__PROVIDED TEXT__:
A final note on thermodynamics. I left home with 11% body fat and returned with 8% body fat. At that rate, I would have run dangerously low on body fat by day 12. Were I to successfully hike the whole trail in a single go, I would have to safely add additional body fat. 

I do intend on going back and completing the middle sections of the trail in 40 and 50 mile segments in the summers to come.

Upon being rescued by Karen, I was able to join Karen and Brett for two nights at Sunrise Lakes above Lake Tenaya. We hiked three miles a day, not ten. We swam in the lake, napped through an epic thunderstorm in our tents – complete with wind and hail. We hiked up to the junction of the Sunrise Lakes trail and the JMT, where Katrina and I had been the week before. 

Karen, and especially Brett, wondered at the magnificence of these places. Places that somehow have survived intact. Finally, here is something good that we humans did not completely mess up! The National Parks! The Wilderness Act!

I wondered about whether or not my toe would have healed had I continued. I thought about Katrina continuing on without me. Alone. I look forward to hearing from her tomorrow and meeting up in one week’s time at the Onion Valley food drop. I plan on packing a cooler with cold beer and picking up some french fries.

As we left the mountains and descended into the valley where I picked up data from the real world, I was surprised to see some good news. 

“In a rare, welcome display of bipartisanship, Congress is poised to approve the most important conservation law passed in the United States in 40 years.

The legislation, known as the Great American Outdoors Act, would provide $9.5 billion over the next five years to repair America’s national parks. It also would provide $900 million a year in perpetuity from offshore oil drilling royalties to the Land and Water Conservation Fund to pay for maintenance, repairs and expansion of national parks, state parks and city parks across the nation.”

There is so much good and beauty in the world: my family, both nuclear and extended; this land we live in. 

Thank you Katrina for getting me out of the house and into the real world. I was beginning to forget how spectacular it is. See you soon!   

“I only went out for a walk and finally concluded to stay out till sundown, for going out, I found, was really going in.”

  • John Muir

Thanks to Karen and Brett for contributing to the included photos.

Update: Katrina emailed today (7-18.) She’s doing great and is ahead of schedule. We meet at Onion Valley on the 24th.

__RECORDED DATA__:
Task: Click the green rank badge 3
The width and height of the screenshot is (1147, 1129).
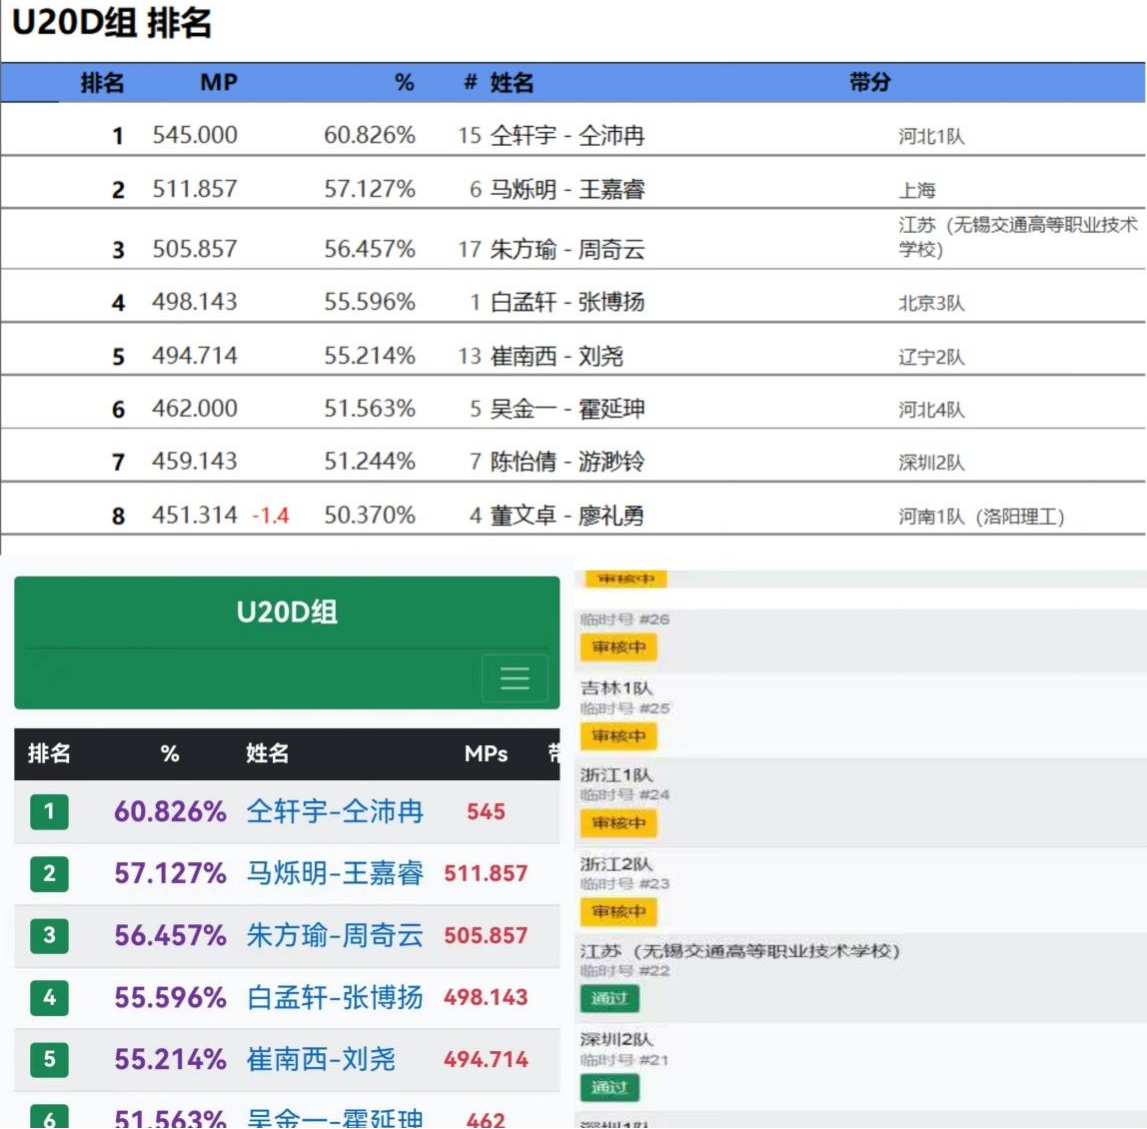Action: pyautogui.click(x=47, y=937)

__CHALLENGES__:
1: According to the hiking post, what body fat percentage did the writer return home with?
2: List every person named in the hiking post.
3: Rewrite the paragraph of the hiking post that begins "Upon being rescued by Karen" as a short bulleted list that keeps its main facts.
The lines have no connection to the hiking post.

__IN RESPONSE__:
1: 8%

2: Karen, Brett, Katrina, John Muir

3:
- After being rescued by Karen, the writer spent two nights with Karen and Brett at Sunrise Lakes above Lake Tenaya.
- They hiked three miles a day instead of ten.
- They swam in the lake and napped in their tents through a thunderstorm with wind and hail.
- They hiked to the junction of the Sunrise Lakes trail and the JMT, where Katrina and the writer had been the week before.